(Saved entries)
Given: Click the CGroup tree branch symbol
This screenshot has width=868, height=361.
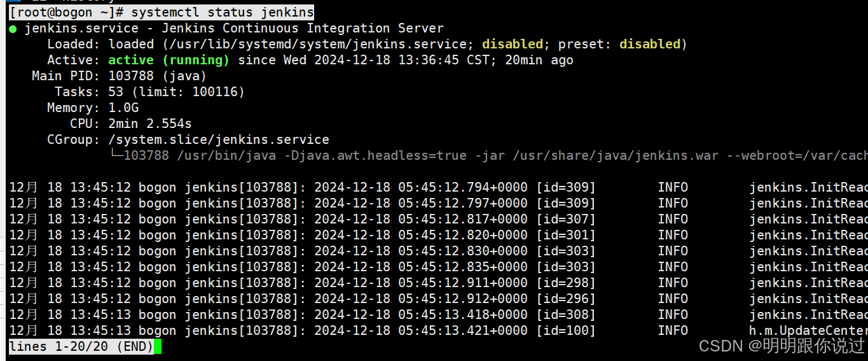Looking at the screenshot, I should pos(116,155).
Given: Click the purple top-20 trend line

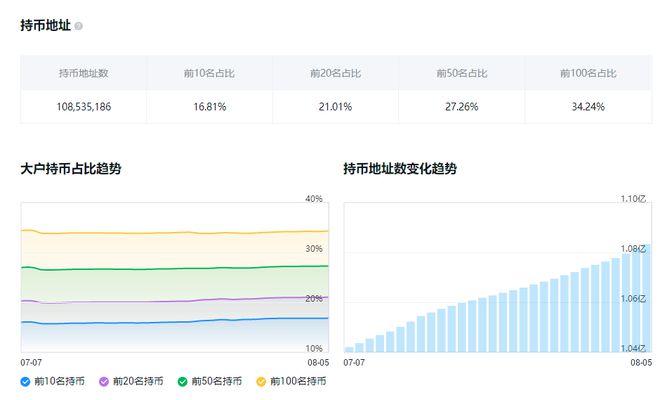Looking at the screenshot, I should [x=180, y=300].
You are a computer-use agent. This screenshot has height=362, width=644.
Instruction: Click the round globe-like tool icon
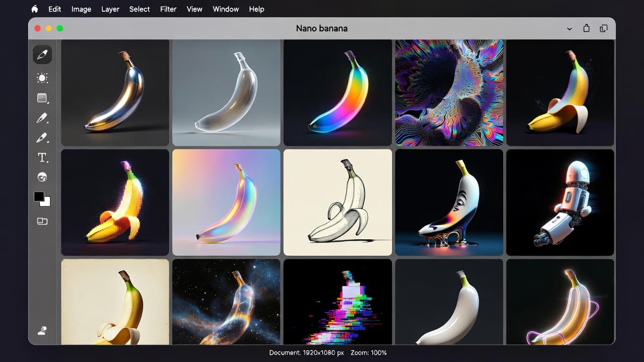point(42,177)
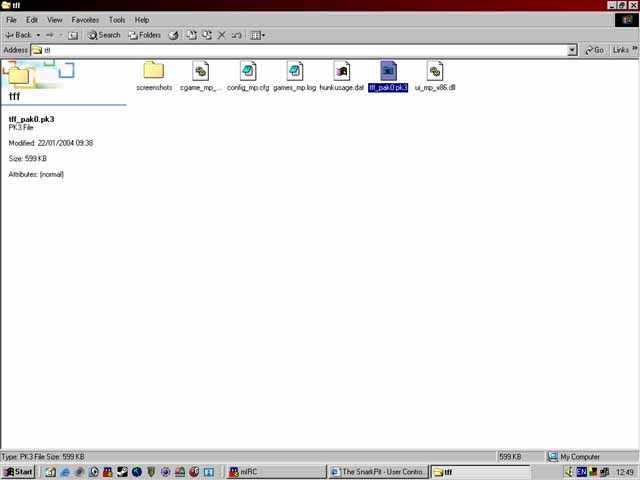Open the screenshots folder
640x480 pixels.
153,71
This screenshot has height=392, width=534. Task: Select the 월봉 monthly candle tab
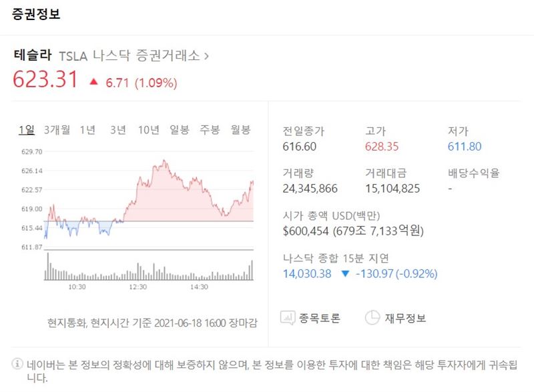tap(240, 129)
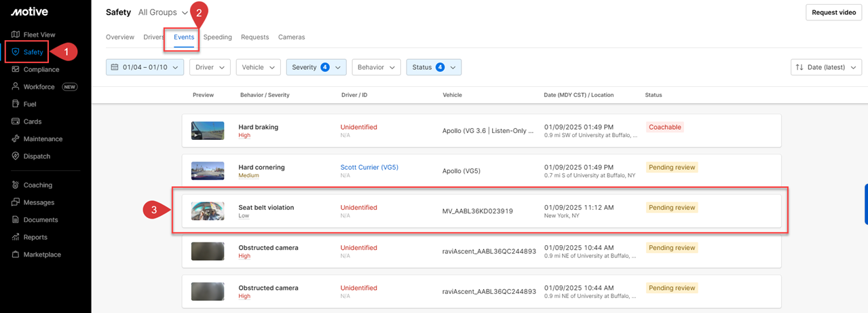The image size is (868, 313).
Task: Click the Fleet View map icon
Action: coord(16,35)
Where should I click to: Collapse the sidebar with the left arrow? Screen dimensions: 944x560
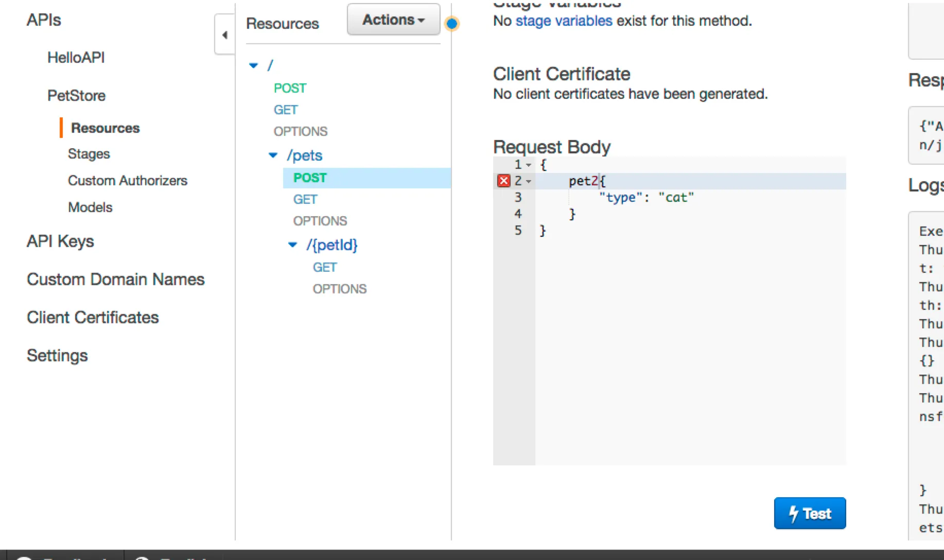pyautogui.click(x=224, y=35)
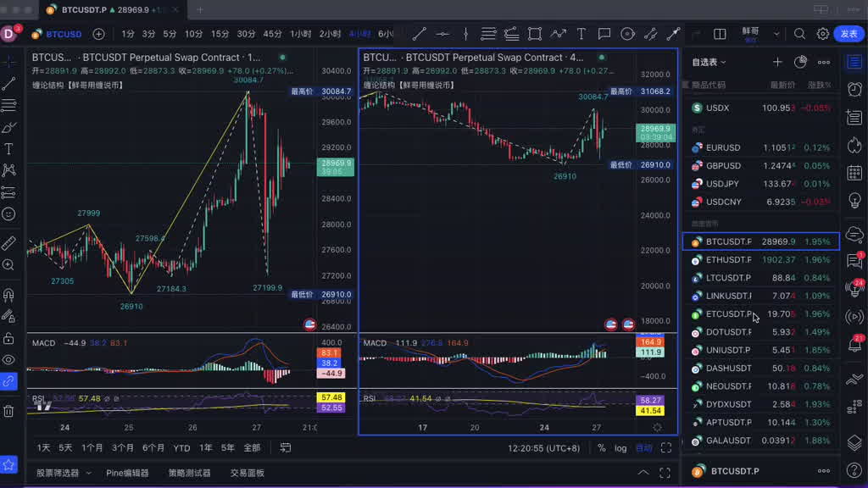
Task: Open chart settings gear icon
Action: pyautogui.click(x=823, y=34)
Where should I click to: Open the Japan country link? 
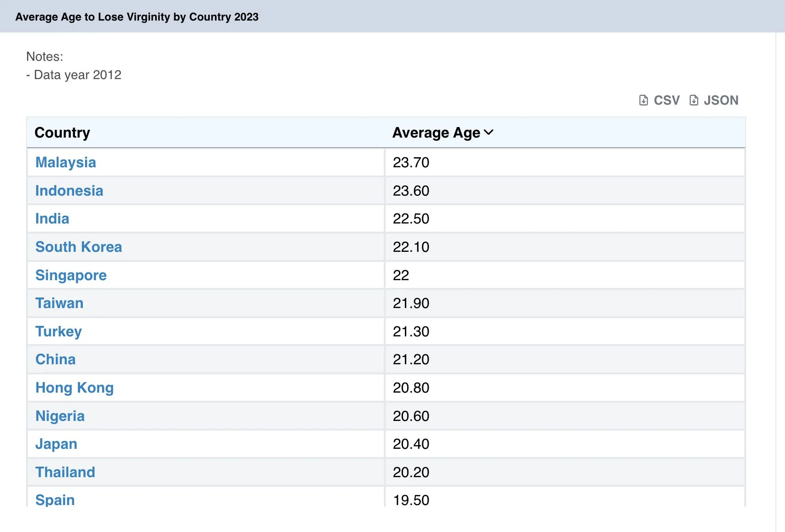56,444
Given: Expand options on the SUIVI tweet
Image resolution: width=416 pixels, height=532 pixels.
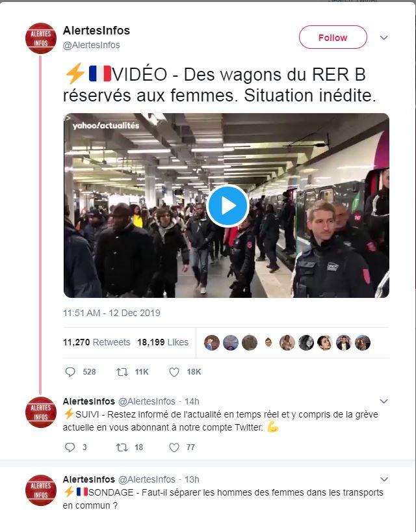Looking at the screenshot, I should pos(384,401).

• _EXERCISE_:
Leaving every picture out, return the lines from the one containing "You are a computer-use" through the last line of the records exactly.

• _WRITTEN ANSWER_:
You are a computer-use agent. This screenshot has height=362, width=644.
Instruction: Click the round globe-like tool icon
point(42,177)
Open the screenshots folder
640x480 pixels.
153,71
This screenshot has height=392, width=534. Task: Select the 월봉 monthly candle tab
tap(240, 129)
The image size is (868, 313).
Task: Click the Fleet View map icon
Action: coord(16,35)
Where should I click to: Collapse the sidebar with the left arrow? Screen dimensions: 944x560
pyautogui.click(x=224, y=35)
Task: Open chart settings gear icon
Action: pyautogui.click(x=823, y=34)
Where should I click to: Open the Japan country link? 
56,444
Given: Expand options on the SUIVI tweet
Image resolution: width=416 pixels, height=532 pixels.
Looking at the screenshot, I should pos(384,401).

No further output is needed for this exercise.